Hiroshima University in Japan is developing a technology to collect core semiconductor materials floating in the sea using bacteria.
The Nihon Keizai Shinbun reported on the 22nd that a research team, including Associate Professor Yoriko Tominaga of Hiroshima University and Professor Yoshiko Okamura, recently discovered the habit of collecting key semiconductor materials such as gallium and indium from bacteria in marichromatium. The bacteria used by the research team in this study were collected from their territorial waters such as Kyushu, Japan.
According to reports, when the bacteria are injected into the waste fluid of factories that handle gallium, etc., materials are collected by the bacteria and discharged in vitro in a lump form. Associate Professor Tominaga explained, "We also collect high-performance semiconductor materials used for optical communication and laser."

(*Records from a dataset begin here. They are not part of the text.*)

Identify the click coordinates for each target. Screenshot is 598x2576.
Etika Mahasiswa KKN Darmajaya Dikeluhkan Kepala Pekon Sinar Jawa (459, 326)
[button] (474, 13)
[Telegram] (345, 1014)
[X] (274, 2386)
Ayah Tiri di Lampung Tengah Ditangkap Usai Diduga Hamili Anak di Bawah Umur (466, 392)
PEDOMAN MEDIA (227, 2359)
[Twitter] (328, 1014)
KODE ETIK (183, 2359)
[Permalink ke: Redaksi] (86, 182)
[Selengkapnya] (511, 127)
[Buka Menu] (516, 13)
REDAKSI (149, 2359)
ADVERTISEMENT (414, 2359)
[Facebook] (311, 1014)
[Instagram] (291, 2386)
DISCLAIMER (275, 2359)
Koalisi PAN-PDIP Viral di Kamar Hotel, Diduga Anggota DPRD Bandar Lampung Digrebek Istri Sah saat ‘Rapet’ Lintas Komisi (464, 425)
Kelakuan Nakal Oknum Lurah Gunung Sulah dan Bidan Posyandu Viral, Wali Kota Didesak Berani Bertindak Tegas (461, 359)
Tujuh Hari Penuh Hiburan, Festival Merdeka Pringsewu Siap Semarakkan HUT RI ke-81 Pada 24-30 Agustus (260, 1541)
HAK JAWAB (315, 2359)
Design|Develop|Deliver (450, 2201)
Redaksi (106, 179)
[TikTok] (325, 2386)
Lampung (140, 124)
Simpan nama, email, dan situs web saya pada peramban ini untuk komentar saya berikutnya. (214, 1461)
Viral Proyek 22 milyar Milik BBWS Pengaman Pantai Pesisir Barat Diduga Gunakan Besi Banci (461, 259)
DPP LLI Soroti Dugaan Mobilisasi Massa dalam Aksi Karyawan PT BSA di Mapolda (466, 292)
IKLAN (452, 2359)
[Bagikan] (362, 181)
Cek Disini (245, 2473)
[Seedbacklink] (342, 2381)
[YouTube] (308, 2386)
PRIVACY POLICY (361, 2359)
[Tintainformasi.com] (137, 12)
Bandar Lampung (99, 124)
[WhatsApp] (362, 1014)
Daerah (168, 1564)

The Nihon Keizai Shinbun saw that there was a possibility that the bacteria will go beyond simple material collection and solve crystallization and thinning for semiconductor advancement in the future. The researchers observed the material emitted by bacteria with an electron microscope and confirmed that a crystal structure in which atoms were regularly collected was formed in some areas.

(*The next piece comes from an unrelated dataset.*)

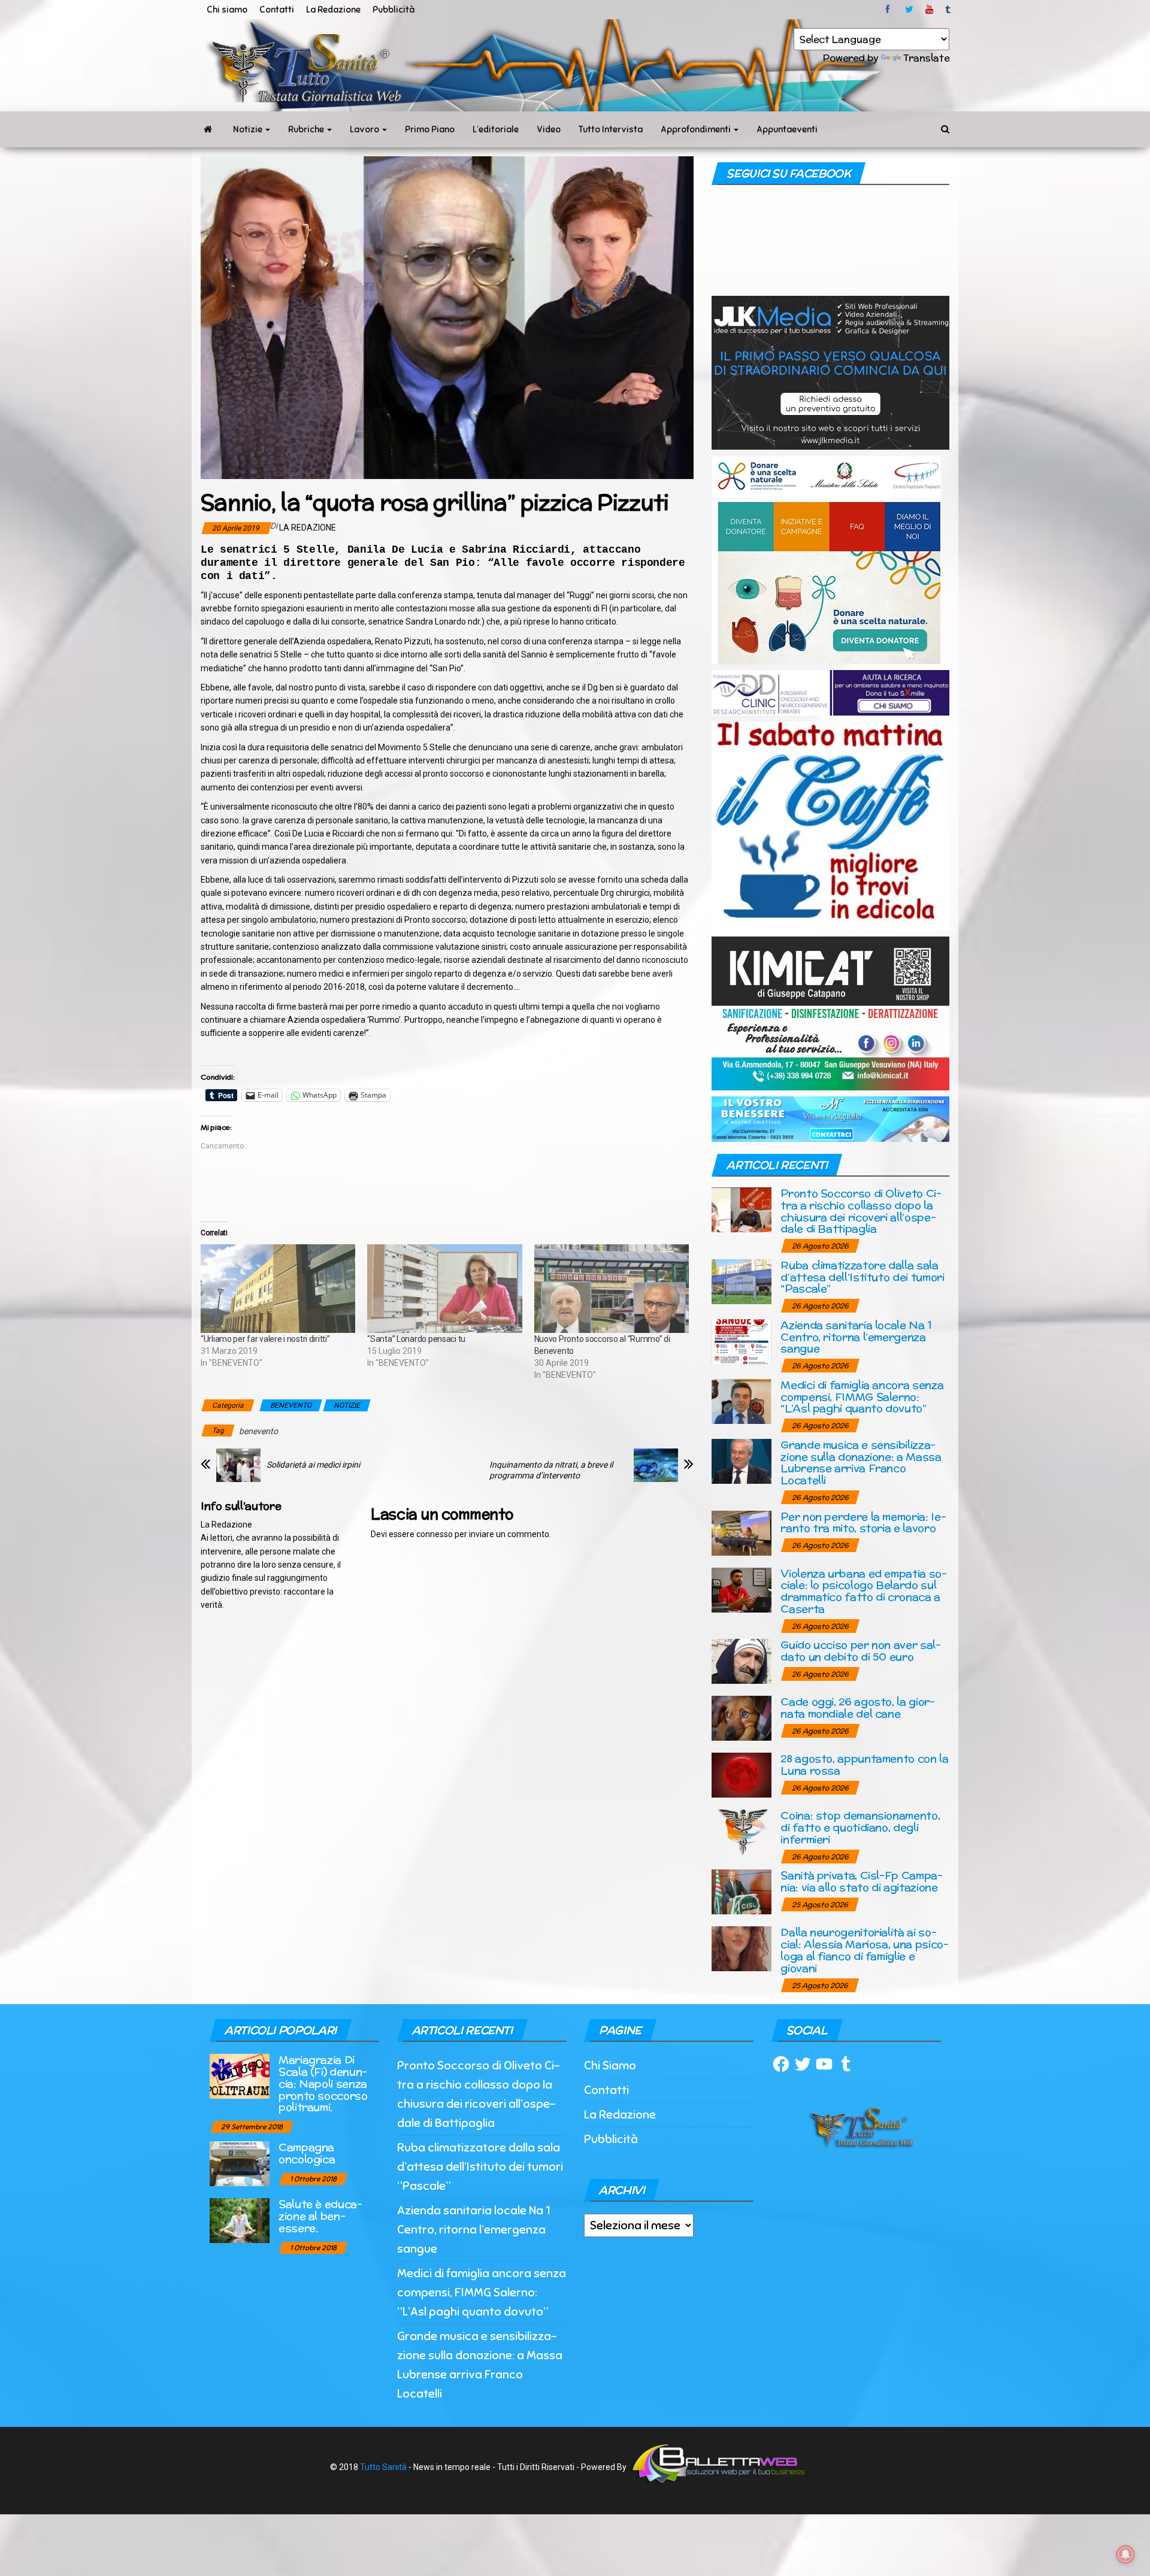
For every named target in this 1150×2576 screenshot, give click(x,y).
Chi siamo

In general, large-scale energy is consumed because semiconductor crystallization and thin-film processes require high-temperature environments and dedicated equipment. The Nihon Keizai expects that replacing the process with bacteria will not only significantly reduce energy but also contribute to carbon neutrality.
Associate Professor Tominaga plans to focus on research that analyzes the material crystallization process caused by bacteria in detail in the future. He explained that semiconductor crystals or thin films made of bacteria cannot be used in state-of-the-art manufacturing devices but expressed his willingness to apply them to commercially available electronic components.
The research team has set a goal of manufacturing semiconductor devices that are installed in low-cost solar power generation and simple communication devices by 2050. For this matter, it plans to develop a technology that allows electricity to flow through semiconductor materials made by bacteria by 2030.
The Nihon Keizai Shinbun said, "There are many types of bacteria that are active in water and solutions that collect minerals," and expected, "If we establish a system that utilizes bacteria that collects rare metals and rare soil samples, Japan may become a 'resource country'."